Architect and writer, Juhani Pallasmaa, one of the film's narrators, has a particular empathy with Aalto, an insight into his craft and sensibility that helps us to get closer to his expressed desire to "ennoble" life. Everyone's life. Pallasmaa goes so far as to say: "If there is nothing to ennoble, there is no architecture".
This gets to the heart of why architecture mattered to Aalto and why it mattered more to him than perhaps anything or anyone else. His close collaborator and first wife, the architect Aino Marsio Aalto suggests this in archive footage. His second wife, Elissa Aalto, architect and posthumous head of his studio, confirms it.
Jim Richards, the editor of the Architectural Review, was another close observer of Aalto.

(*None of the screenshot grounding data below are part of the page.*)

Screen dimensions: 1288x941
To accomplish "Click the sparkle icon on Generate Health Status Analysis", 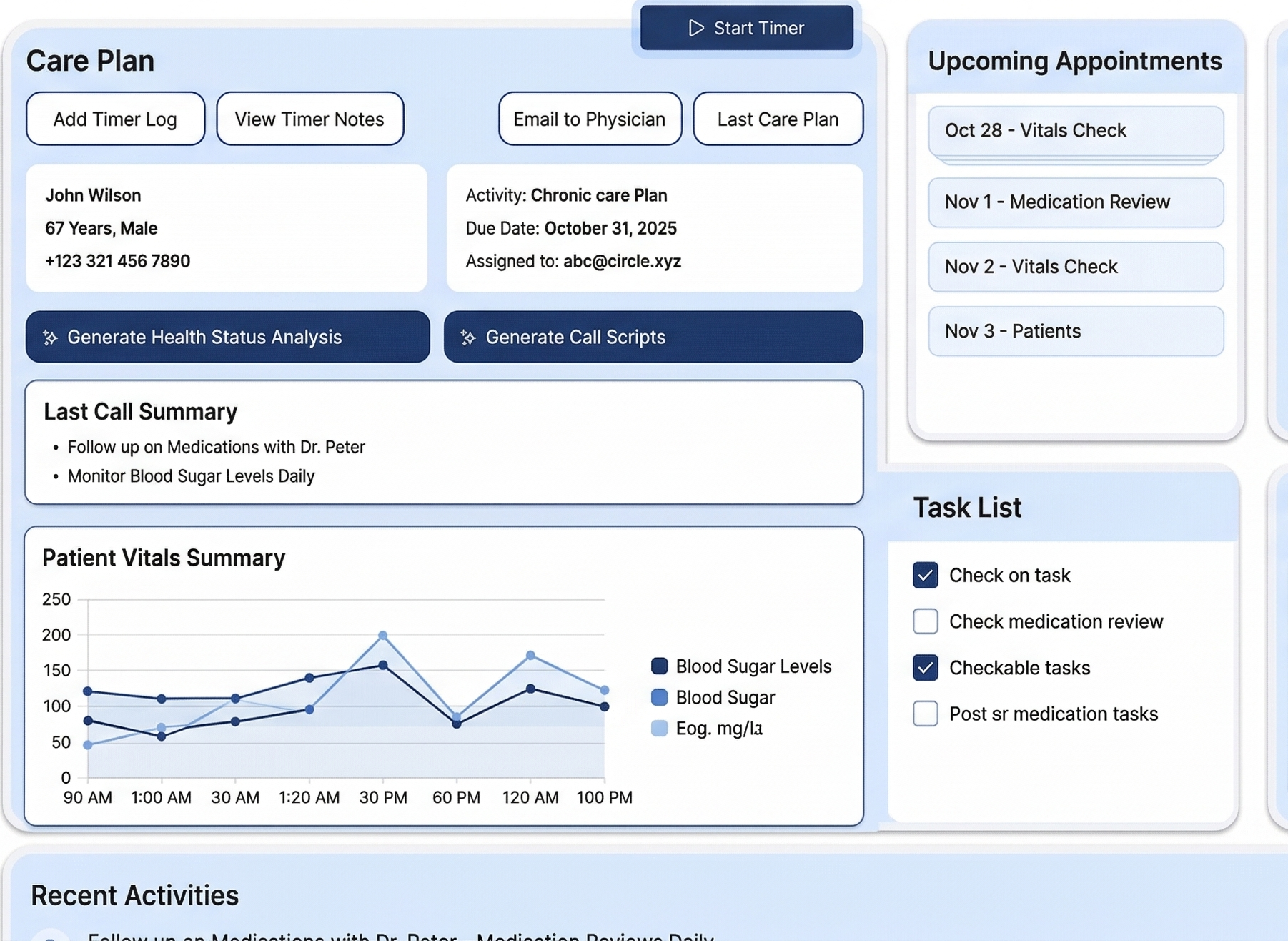I will [x=49, y=337].
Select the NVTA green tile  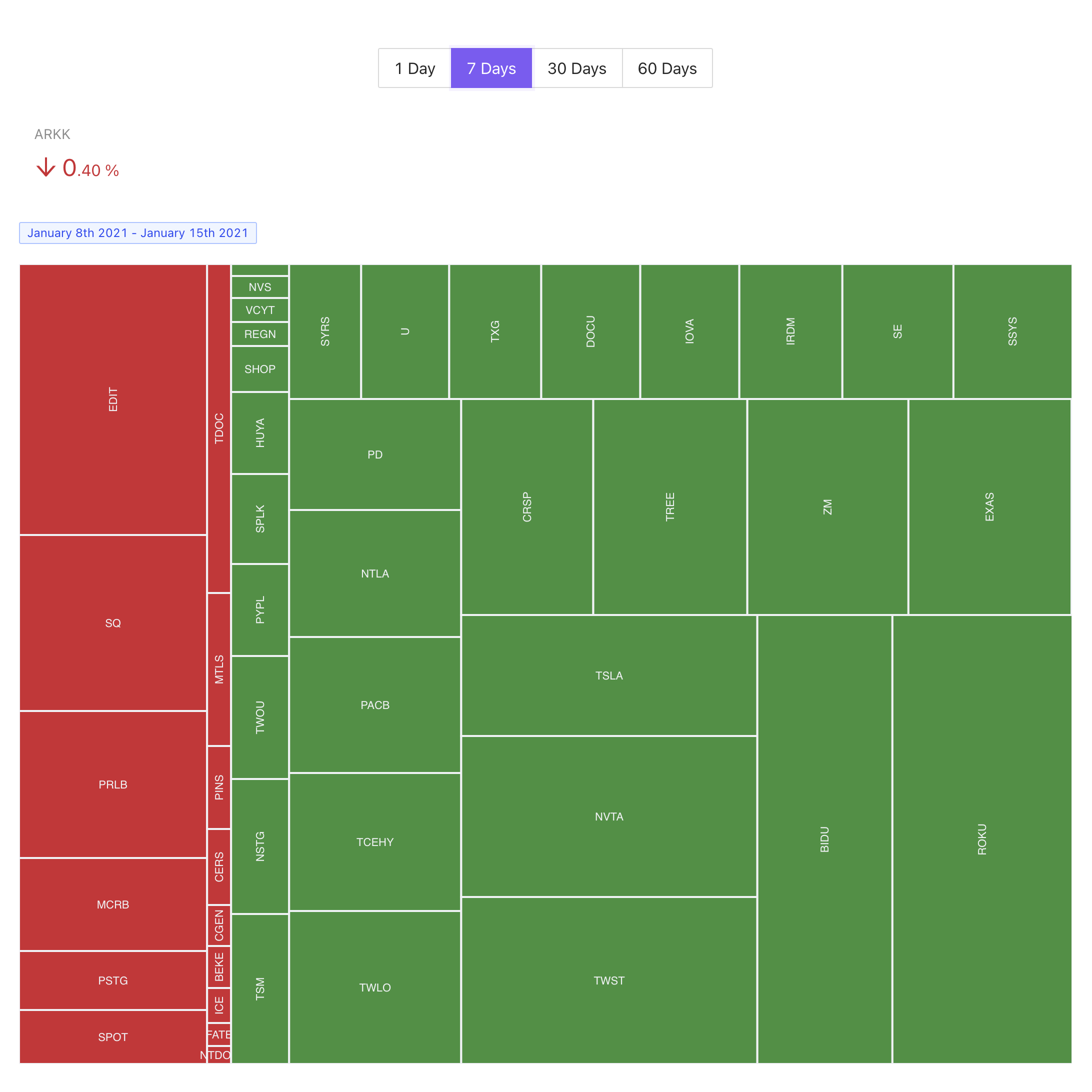608,816
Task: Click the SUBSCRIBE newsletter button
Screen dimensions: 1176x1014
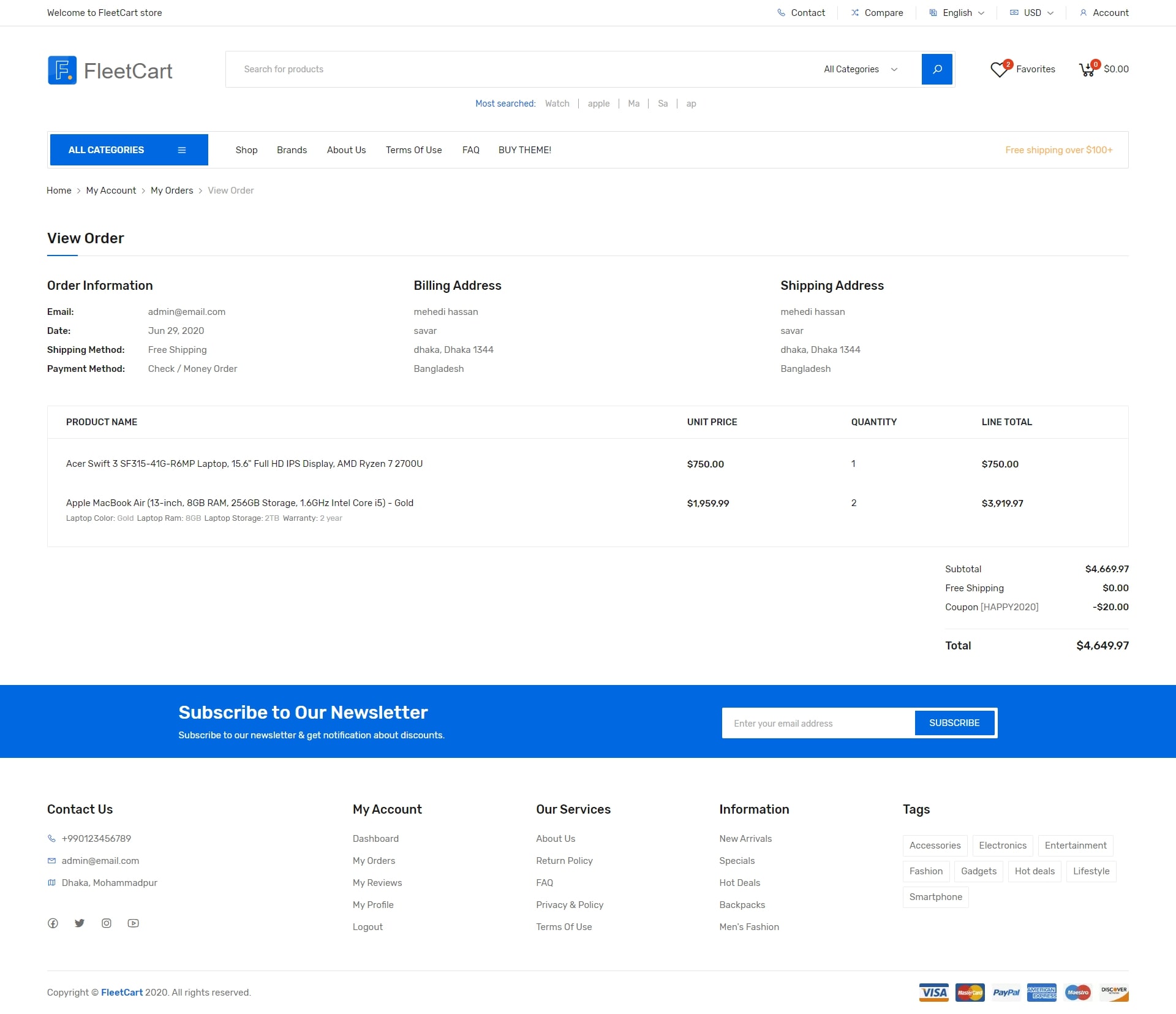Action: pos(954,723)
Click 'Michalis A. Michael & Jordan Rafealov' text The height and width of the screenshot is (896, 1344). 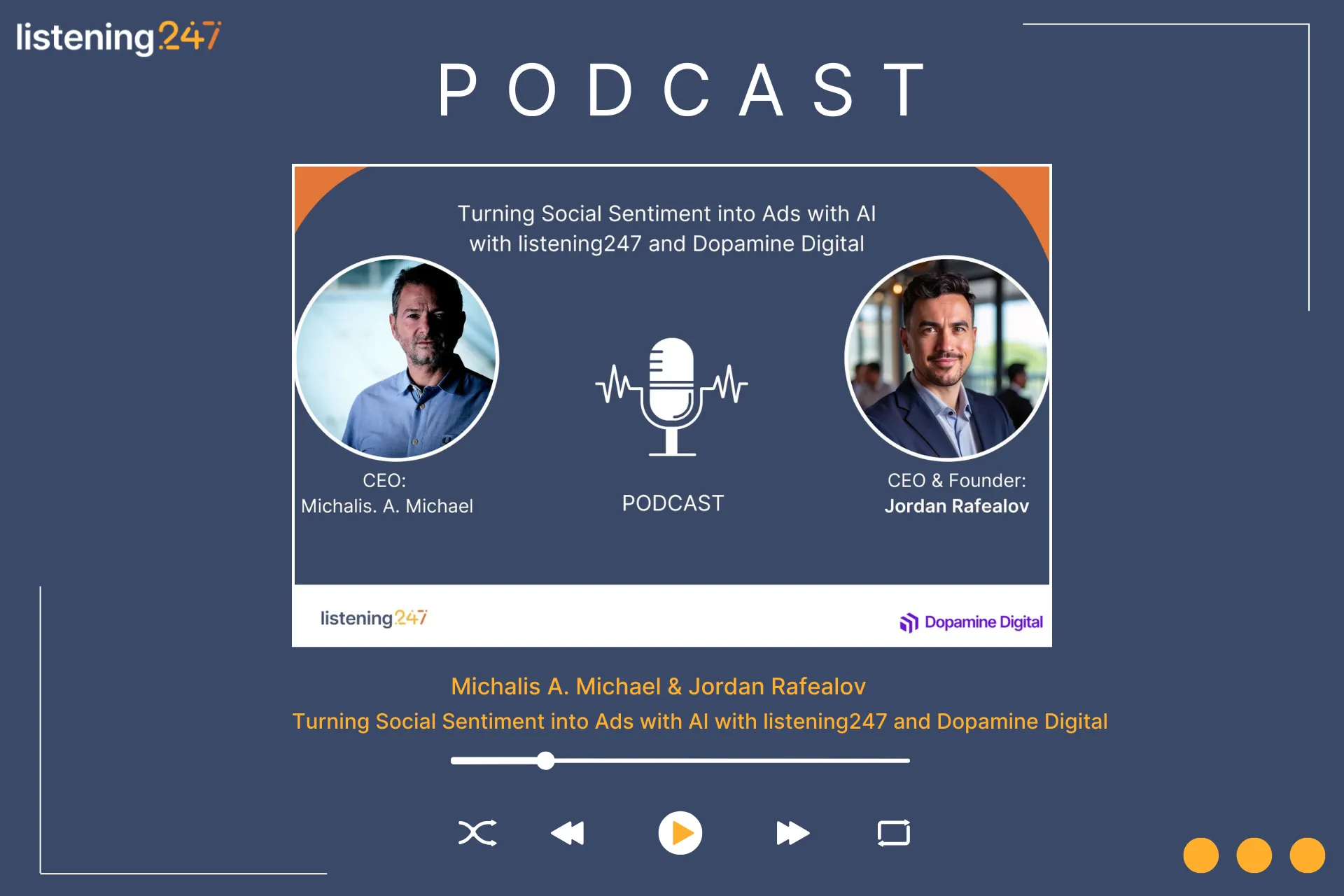click(658, 687)
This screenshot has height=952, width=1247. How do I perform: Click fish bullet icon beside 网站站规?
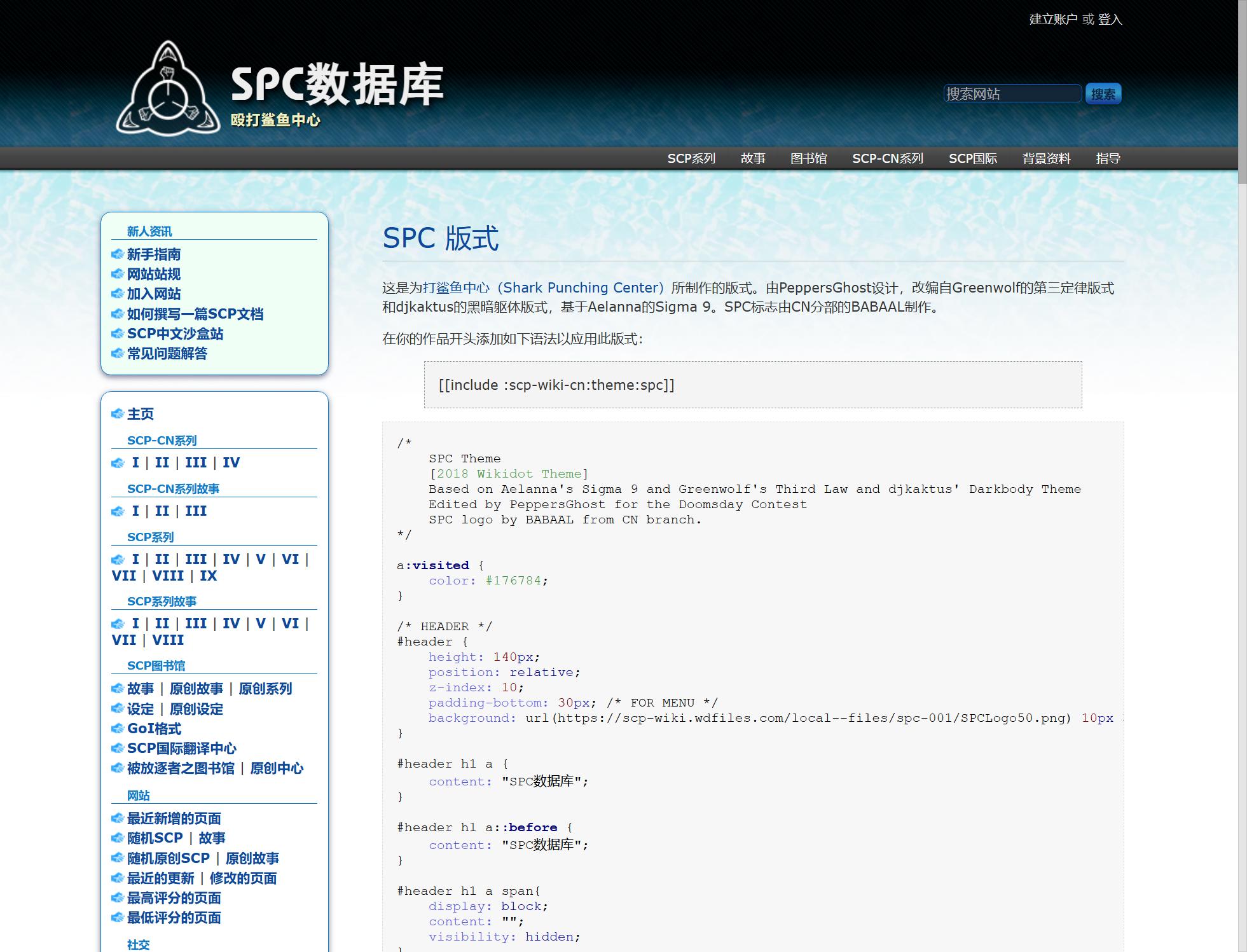pos(118,274)
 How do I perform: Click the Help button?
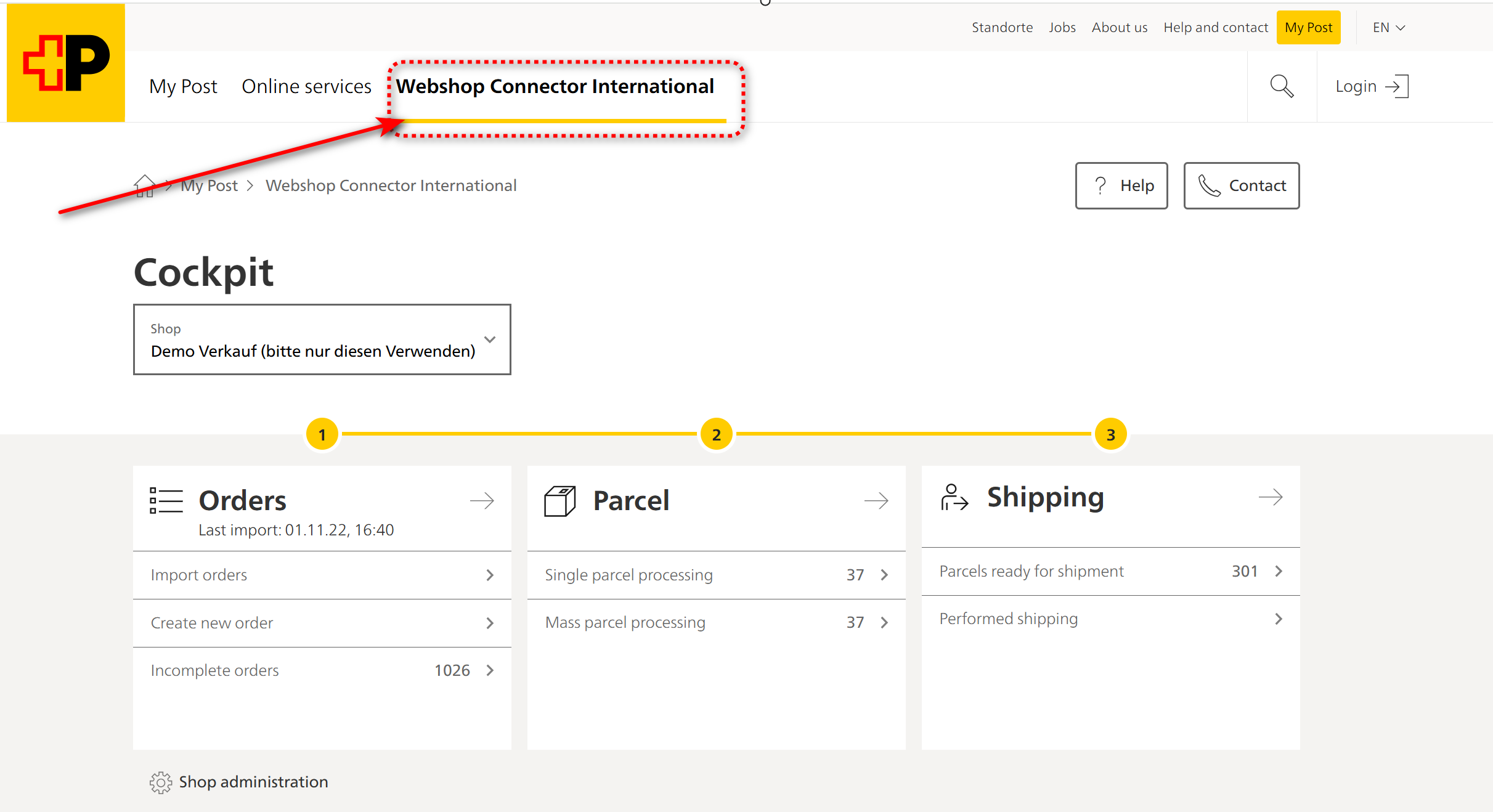pos(1121,185)
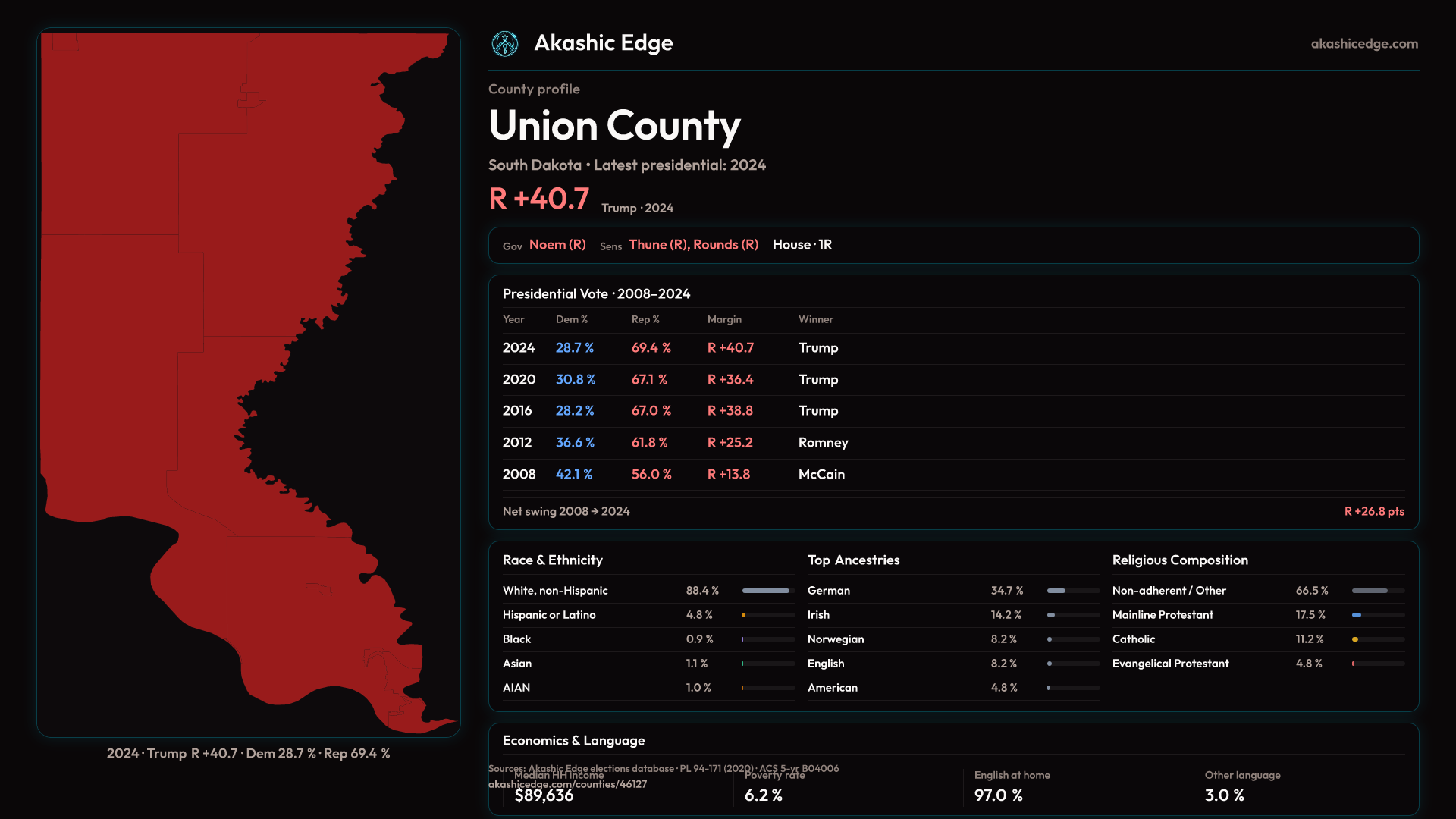This screenshot has width=1456, height=819.
Task: Click the White, non-Hispanic percentage bar
Action: (767, 591)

While relishing tales of drinking binges and sailing adventures, Richards knew how special Aalto was as an architect. He also observed that Aalto was quite aware of what his contribution to architecture would be. Everything else followed from this charismatic artistic volition, Aalto's full-hearted dedication to architecture and his ability to make a compelling polemic from a non-dogmatic approach to design that challenged the rationalist modern movement giants.
Aalto was, as Colin St John Wilson wrote perceptively, the exemplar of "The Other Tradition". It was this that gained him increasing credibility within his profession, at first internationally, if only slowly in cautious Finland. It was not for nothing that Aalto named his boat Nemo Propheta in Patria (no-one is a prophet in their own country).
He sought neither to create a money-making brand nor a signature style
Given that we live in a world where so much that relates to creative identities are reduced to the notion of "brand", it feels important to remind audiences who watch the film that by the standards of today's starchitects he was a modest person, living a comfortable, if not lavish, life. He sought, to put this in contemporary language, neither to create a money-making brand nor a signature style. Could it be that in our fascination with brands and celebrity that we are missing something essential?
And yet, the footage of Aalto's buildings in the movie does capture their essence beautifully taking us from early works like the ground-breaking Paimio Sanatorium in south-west Finland to his undulating MIT Baker House Dormitory in Massachusetts and, towards the end of the film, to his posthumously completed and much loved Riola Church near Bologna.
The cameramen, Heikki Färm, Jani Kumpulainen and Tuomo Hutri make a silent but all the more important contribution by revealing Aalto's artistic intent to audiences and making us feel in the presence of Aalto, the practising architect.
The quietude and near tactile beauty of these scenes makes the talk of promotional tactics, lucky breaks, intimate relationships and branding seem like so much chatter and noise. It made me sad to think of how imaginative, individualistic and talented architects can be happily written off as folk who just know how to push ahead and brand themselves.
It would be unfair to say the new Aalto movie does this, yet it does raise the important question of how in layman's terms can we properly explain what exactly it is that makes a figure like Alvar Aalto so exceptional.